* [ЗАДАНИЕ 1]:
Воспроизведите без изменений отрывок текста о Европе, который начинается со слов «Предлагаю изобрести простую» и заканчивается словами «или иной территории.».
* [ЗАДАНИЕ 2]:
Назовите все государства, упомянутые в тексте о Европе.
* [ЗАДАНИЕ 3]:
Продолжите текст о Европе, начав сразу после его последнего предложения.

Сон о Европе

Предлагаю изобрести простую цветовую шкалу, некий примитивный спектр всего из двух основных цветов: зеленого и коричневого, с переходным желтым посередине. Допустим, что мы произвольно присвоили зеленому положительное качество, а коричневому - отрицательное. Теперь возьмем глобус и раскрасим его в эти цвета в зависимости от того, как мы оцениваем перспективу развития событий на той или иной территории.

Доля различных оттенков коричневого будет, скорее всего, очень высокой, и темнее всего будет в Африке и на Ближнем Востоке. А что касается зеленых пятен, то самым ярким, если усреднить разницу мнений, может оказаться европейский континент. И не столько потому, что там высок уровень жизни и неплохо обстоит дело с правами человека (Европа в этом смысле не уникальна), сколько в предвидении замечательного будущего: здесь проходит небывалый в истории эксперимент по созданию наднационального сообщества равноправных и миролюбивых народов, Европейского Союза. От кандидатов в это сообщество совместного процветания просто нет отбоя: только что было принято решение о приеме десяти новых членов, а у дверей уже толпятся следующие. Даже Соединенные Штаты не дадут такой яркости цвета, потому что война с терроризмом - это всего лишь попытка устоять на месте, в то время как Европа устремлена в будущее.

Этот европейский энтузиазм Соединенные Штаты до недавних пор не то чтобы полностью разделяли, но по крайней мере относились к нему в целом благожелательно. Сегодня картина изменилась, в особенности после недавнего конфликта с Францией и Германией по поводу Ирака, и отношение окрасилось озабоченностью и тревогой. Параллельно внимание к европейским процессам резко обострилось.

Однако в статье "Состоится ли Европа", опубликованной в журнале The New Criterion, особой тревоги не чувствуется. Ее автор - Лешек Колаковский, поляк, ныне живущий в Великобритании и в свое время получивший достаточно широкую известность как критик марксистской философии. Иное дело - настороженность. В этом смысле Колаковский разделяет взгляды значительного слоя образованных людей как на своей новой, так и на бывшей родине, и это не случайно, потому что именно Великобритания и Польша менее всего склонны поступаться своим суверенитетом. В частности, автор статьи категорически настроен против расширения сферы действия единой европейской валюты, отмечая, что она лишает национальные правительства свободы управления экономикой. Впрочем, Колаковский очень быстро покидает эту тему, оговариваясь недостатком профессиональной квалификации, и обращается к главной: какой должна или может стать новая Европа?

* [ФРАГМЕНТ МАТЕРИАЛА]:
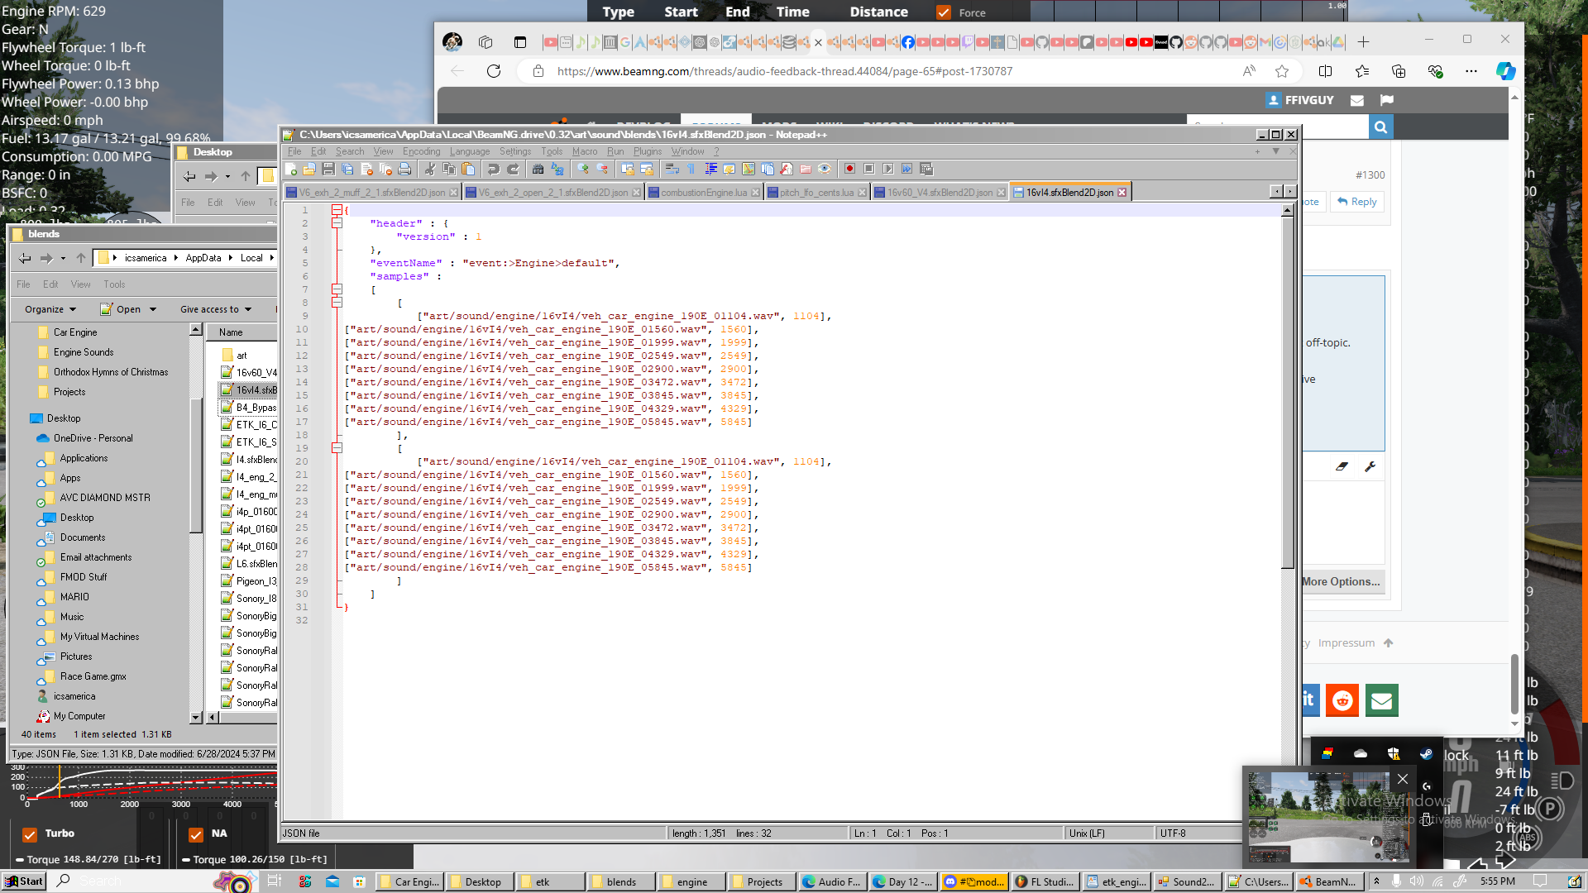
Task: Click the Cut scissors icon
Action: tap(429, 169)
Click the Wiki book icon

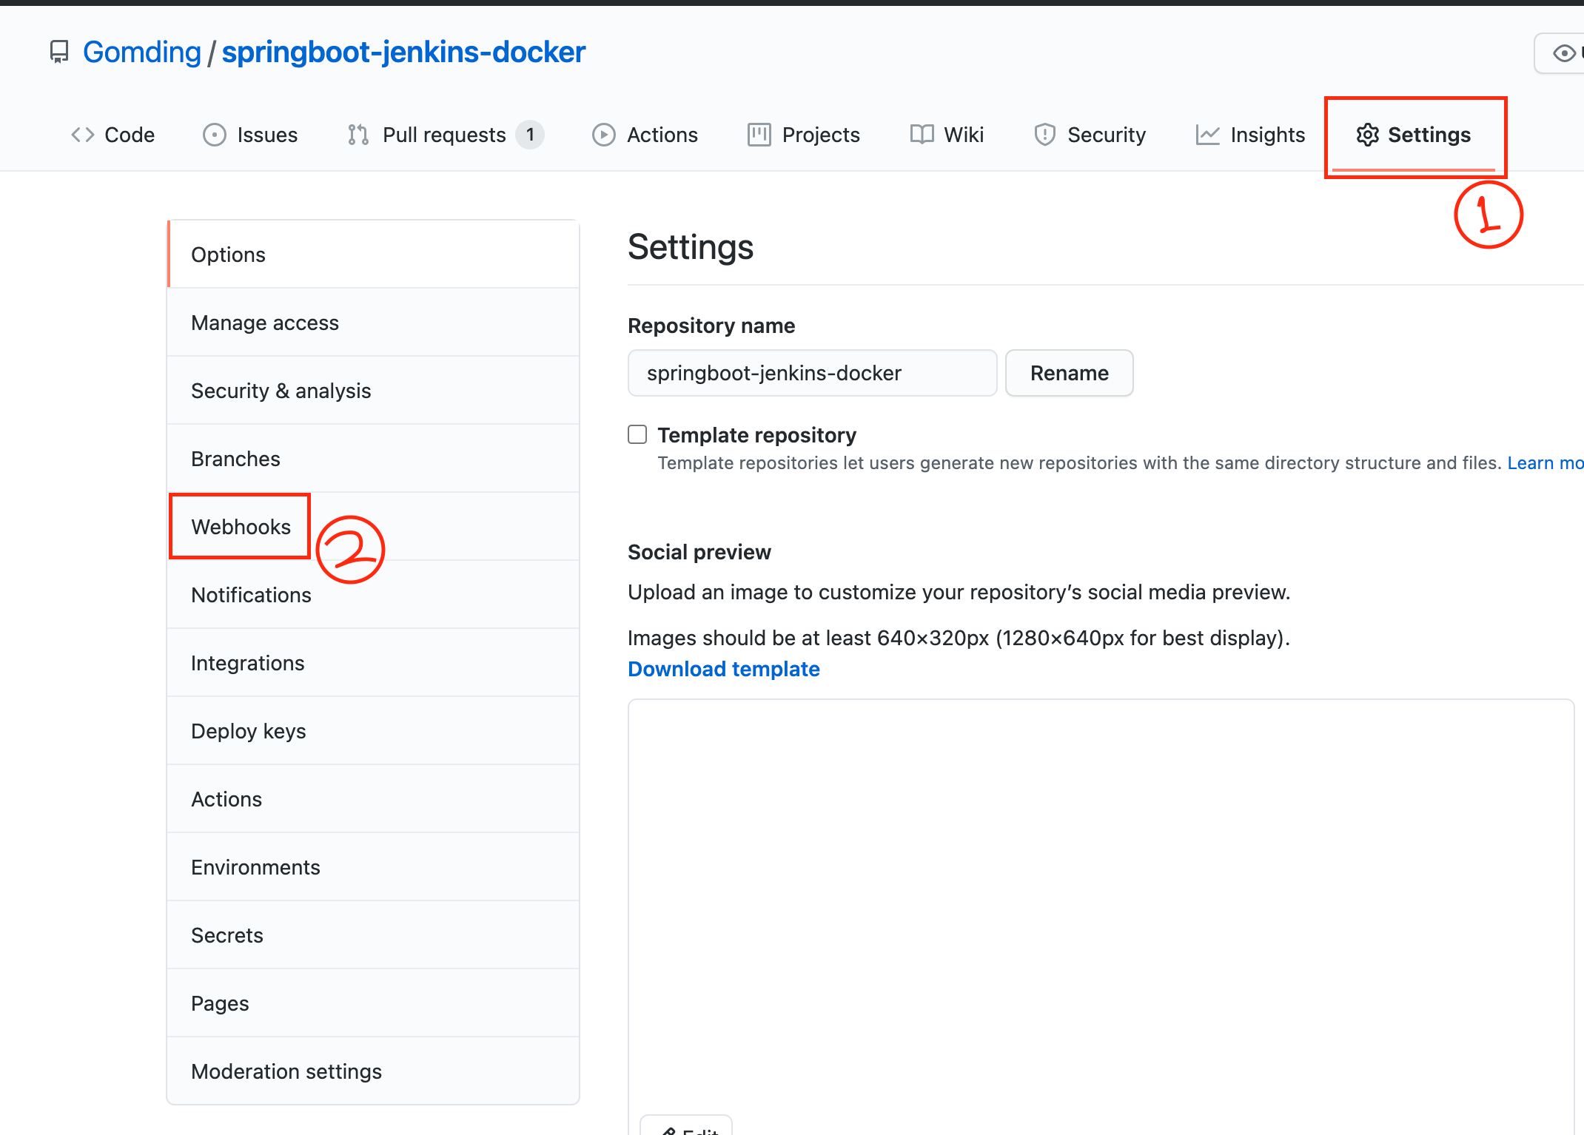click(x=922, y=135)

* [РЕЗУЛЬТАТ 1]:
Предлагаю изобрести простую цветовую шкалу, некий примитивный спектр всего из двух основных цветов: зеленого и коричневого, с переходным желтым посередине. Допустим, что мы произвольно присвоили зеленому положительное качество, а коричневому - отрицательное. Теперь возьмем глобус и раскрасим его в эти цвета в зависимости от того, как мы оцениваем перспективу развития событий на той или иной территории.

* [РЕЗУЛЬТАТ 2]:
Соединенные Штаты, Франция, Германия, Ирак, Великобритания, Польша.

* [РЕЗУЛЬТАТ 3]:
Хорошо известно, откуда эта Европа вышла, и гораздо менее понятно, куда она идет. О Соединенных Штатах Европы первым после войны заговорил Уинстон Черчилль, полагая, что такая организация позволит в будущем сдерживать агрессивные инстинкты Германии и положить конец ее извечному соперничеству с Францией. Иными словами, основы будущего Европейского Экономического Сообщества, а затем и Европейского Союза, были заложены не ради будущего, а ради прошлого, чтобы избежать его повторения. И поэтому будущее остается туманным. Что такое единая Европа, каким будет это беспрецедентное сообщество? У нас пока нет никаких четких идей по этому поводу - именно потому, что ни с чем подобным мы прежде дела не имели. В поисках идеала и прецедента Лешек Колаковский, с его консервативными взглядами и классическим образованием, неизбежно обращает взгляд в прошлое.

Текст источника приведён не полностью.